___ Given entries
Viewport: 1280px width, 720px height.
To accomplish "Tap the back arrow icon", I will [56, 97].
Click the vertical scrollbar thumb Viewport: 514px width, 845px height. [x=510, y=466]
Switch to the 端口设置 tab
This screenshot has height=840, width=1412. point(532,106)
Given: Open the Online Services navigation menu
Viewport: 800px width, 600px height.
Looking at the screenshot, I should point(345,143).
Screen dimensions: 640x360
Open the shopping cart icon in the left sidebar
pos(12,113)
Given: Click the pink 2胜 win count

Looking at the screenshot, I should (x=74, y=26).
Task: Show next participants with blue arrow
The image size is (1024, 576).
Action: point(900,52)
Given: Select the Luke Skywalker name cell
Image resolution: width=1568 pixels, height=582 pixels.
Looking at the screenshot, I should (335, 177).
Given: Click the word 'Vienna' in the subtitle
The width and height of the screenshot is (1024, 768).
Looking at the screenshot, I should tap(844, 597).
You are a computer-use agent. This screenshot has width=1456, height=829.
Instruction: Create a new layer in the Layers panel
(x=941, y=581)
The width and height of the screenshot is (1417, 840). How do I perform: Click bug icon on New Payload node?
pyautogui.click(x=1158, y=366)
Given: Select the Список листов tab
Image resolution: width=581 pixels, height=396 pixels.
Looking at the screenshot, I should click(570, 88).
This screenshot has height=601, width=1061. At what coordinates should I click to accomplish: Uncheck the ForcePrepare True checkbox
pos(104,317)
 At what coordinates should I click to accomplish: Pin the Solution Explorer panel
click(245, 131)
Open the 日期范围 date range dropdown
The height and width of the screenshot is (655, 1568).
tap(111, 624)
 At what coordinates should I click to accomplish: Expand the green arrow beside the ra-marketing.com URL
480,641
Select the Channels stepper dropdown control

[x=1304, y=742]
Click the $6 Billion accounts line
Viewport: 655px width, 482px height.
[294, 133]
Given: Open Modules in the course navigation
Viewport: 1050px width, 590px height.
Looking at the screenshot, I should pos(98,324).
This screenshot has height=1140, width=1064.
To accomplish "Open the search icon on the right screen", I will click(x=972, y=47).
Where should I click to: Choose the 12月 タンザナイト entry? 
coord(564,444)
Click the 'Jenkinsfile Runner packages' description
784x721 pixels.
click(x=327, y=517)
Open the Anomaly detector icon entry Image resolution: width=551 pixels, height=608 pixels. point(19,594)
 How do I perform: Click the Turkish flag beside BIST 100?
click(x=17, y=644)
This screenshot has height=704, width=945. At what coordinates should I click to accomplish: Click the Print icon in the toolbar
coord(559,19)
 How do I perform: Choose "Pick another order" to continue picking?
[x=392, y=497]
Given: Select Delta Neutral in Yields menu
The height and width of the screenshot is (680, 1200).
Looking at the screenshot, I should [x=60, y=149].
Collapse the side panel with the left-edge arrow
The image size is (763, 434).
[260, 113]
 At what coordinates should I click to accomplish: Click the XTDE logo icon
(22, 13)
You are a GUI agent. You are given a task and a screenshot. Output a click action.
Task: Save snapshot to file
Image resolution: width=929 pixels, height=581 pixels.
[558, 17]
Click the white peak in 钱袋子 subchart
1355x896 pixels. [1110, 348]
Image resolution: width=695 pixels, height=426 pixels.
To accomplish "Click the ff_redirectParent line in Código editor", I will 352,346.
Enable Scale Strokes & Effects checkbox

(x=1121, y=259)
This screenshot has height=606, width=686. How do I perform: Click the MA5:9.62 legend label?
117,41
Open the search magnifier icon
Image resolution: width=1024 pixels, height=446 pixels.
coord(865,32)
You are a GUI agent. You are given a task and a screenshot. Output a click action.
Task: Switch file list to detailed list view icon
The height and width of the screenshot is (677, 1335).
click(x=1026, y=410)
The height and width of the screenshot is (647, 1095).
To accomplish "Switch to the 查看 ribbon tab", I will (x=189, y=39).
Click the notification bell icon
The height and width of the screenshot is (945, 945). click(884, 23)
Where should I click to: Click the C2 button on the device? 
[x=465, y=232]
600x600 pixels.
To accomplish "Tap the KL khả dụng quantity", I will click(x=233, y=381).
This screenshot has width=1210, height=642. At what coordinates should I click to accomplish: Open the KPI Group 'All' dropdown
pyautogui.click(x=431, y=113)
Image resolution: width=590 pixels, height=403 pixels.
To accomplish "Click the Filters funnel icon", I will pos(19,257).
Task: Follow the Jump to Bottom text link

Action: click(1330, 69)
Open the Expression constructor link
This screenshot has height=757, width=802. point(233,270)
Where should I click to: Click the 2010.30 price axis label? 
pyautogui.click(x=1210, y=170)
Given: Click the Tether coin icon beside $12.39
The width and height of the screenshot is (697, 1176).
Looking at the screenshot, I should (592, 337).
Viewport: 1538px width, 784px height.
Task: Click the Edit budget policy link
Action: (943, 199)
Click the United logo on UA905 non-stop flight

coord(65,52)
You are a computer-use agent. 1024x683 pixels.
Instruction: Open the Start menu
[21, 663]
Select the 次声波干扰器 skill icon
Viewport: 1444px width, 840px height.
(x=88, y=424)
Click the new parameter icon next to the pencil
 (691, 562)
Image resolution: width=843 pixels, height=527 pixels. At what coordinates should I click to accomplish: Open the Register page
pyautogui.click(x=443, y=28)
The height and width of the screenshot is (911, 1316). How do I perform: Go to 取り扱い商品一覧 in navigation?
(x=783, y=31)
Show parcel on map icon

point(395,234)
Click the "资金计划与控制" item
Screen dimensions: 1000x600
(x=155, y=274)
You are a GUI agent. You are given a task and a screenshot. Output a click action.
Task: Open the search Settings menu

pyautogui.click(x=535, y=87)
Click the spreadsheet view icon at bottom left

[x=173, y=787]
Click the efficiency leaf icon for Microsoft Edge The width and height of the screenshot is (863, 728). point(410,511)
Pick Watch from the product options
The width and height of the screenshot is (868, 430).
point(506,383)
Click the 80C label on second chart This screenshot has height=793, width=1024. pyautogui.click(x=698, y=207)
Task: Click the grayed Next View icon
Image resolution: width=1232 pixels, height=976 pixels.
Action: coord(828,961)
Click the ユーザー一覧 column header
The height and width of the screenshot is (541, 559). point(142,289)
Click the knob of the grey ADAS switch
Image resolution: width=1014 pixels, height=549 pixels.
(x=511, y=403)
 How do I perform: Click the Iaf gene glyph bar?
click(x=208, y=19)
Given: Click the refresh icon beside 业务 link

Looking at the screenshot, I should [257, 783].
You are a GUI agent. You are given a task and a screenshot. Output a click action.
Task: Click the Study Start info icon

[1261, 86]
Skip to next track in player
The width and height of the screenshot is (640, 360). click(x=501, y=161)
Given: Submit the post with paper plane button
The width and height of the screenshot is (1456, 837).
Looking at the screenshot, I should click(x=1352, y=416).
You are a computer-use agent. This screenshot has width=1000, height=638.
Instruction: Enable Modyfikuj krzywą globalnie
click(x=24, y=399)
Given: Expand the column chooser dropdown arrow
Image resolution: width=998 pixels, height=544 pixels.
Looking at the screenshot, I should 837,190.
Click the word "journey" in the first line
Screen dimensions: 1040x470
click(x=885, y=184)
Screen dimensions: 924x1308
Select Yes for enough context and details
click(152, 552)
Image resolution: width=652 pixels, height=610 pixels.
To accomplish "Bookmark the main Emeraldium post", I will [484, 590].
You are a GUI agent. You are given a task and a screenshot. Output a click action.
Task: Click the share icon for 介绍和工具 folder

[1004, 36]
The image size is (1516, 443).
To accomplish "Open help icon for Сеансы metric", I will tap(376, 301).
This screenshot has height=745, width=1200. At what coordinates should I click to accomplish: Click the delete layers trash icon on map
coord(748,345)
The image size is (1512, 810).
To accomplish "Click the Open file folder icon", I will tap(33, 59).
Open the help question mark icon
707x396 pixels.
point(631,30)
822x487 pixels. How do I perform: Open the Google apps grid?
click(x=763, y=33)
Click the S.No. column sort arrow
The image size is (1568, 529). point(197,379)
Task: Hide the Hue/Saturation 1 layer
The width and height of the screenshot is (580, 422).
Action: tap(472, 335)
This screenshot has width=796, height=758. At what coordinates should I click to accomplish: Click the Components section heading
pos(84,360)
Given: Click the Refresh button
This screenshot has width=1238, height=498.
______
> [Problem requirements]: Which of the lines in the data contain the string "help"? Return each one.

> [Written answer]:
To accomplish "Open help icon for Сеансы metric", I will tap(376, 301).
Open the help question mark icon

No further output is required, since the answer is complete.